Plant biofuel crops in marginal land - Zubiri
"We have to promote feedstock that will not compete with food. Let us make sure to put safeguards to protect our food security program and ensure the ample supply of food in light of the ongoing choice between food and fuel," said Senator Juan Miguel Zubiri, the author of the Biofuels Law, at the Biofuels World Conference last week in Makati.
Mr. Zubiri also recommended a ban on biofuel feedstock planting in all irrigated and highly productive arable lands.
"We must also limit the production of bioethanol gasoline replacement to sugar-planting districts, i.e., utilizing excess production of sugar, of which we have almost 300,000 tons, which will roughly translate to 400 million liters of bioethanol," he added.
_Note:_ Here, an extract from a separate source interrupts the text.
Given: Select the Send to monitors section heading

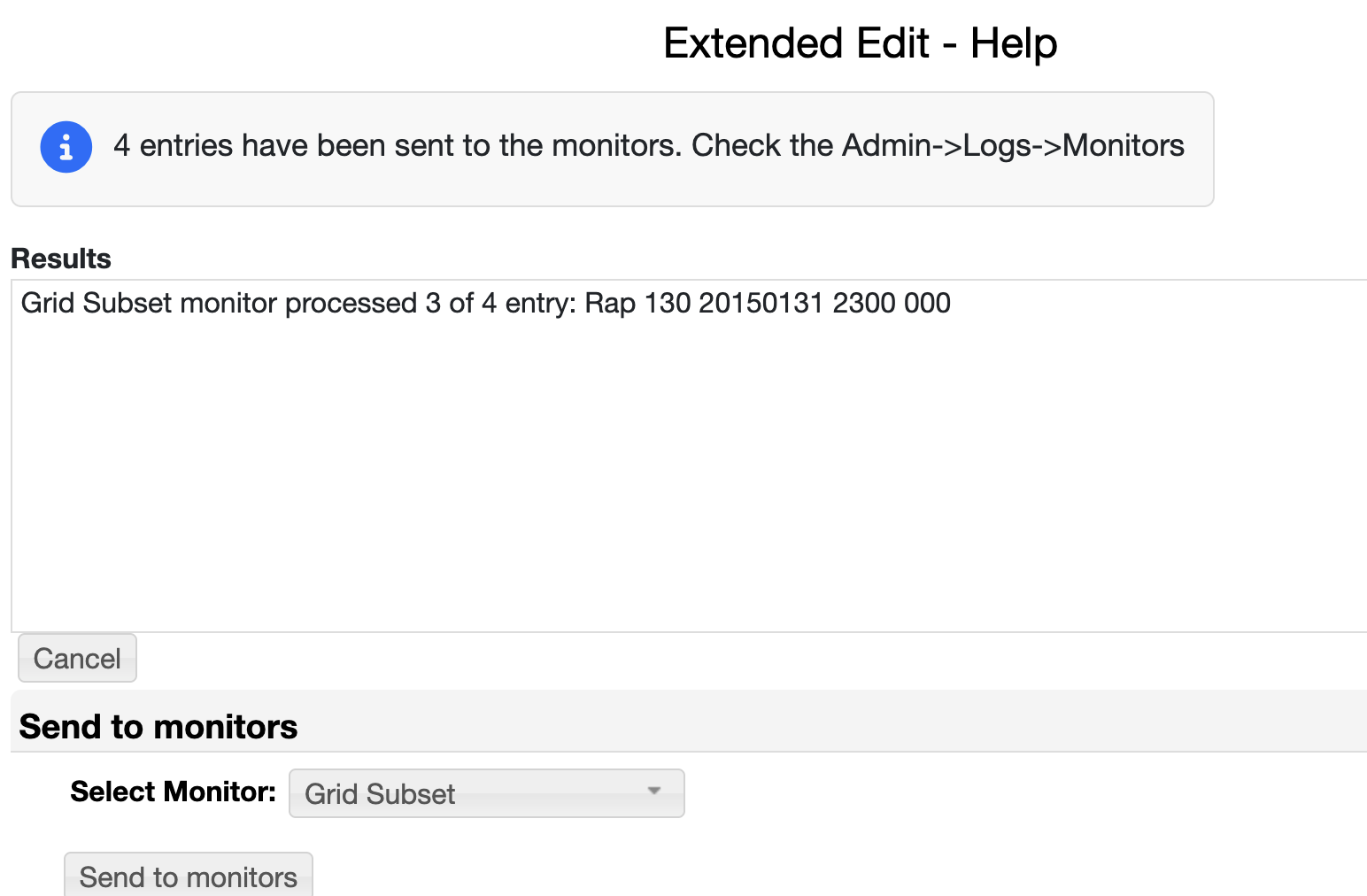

Mr. Zubiri likewise suggested the planting of jatropha on four million hectares of cogonal denuded mountain land since these lands are not suitable for rice and corn.
Jatropha, a non-edible crop which can thrive in rugged terrain and marginal lands, is being promoted by the government as a source of biofuel, along with sugarcane and coconut. In a recent study, the United Nation’s Food and Agricultural Organization assessed the potential of jatropha production as a biodiesel feedstock and noted that the country has sufficient arable land and favorable climatic conditions to ensure large feedstock production every year.
This was backed up by the Philippine National Oil Co.-Alternative Fuel Corp.(PNOC-AFC), a wholly owned subsidiary of the PNOC. The Biofuels World Conference was recently held in Manila, with the theme "Moving Towards Sustainability and Second-Generation Feedstocks."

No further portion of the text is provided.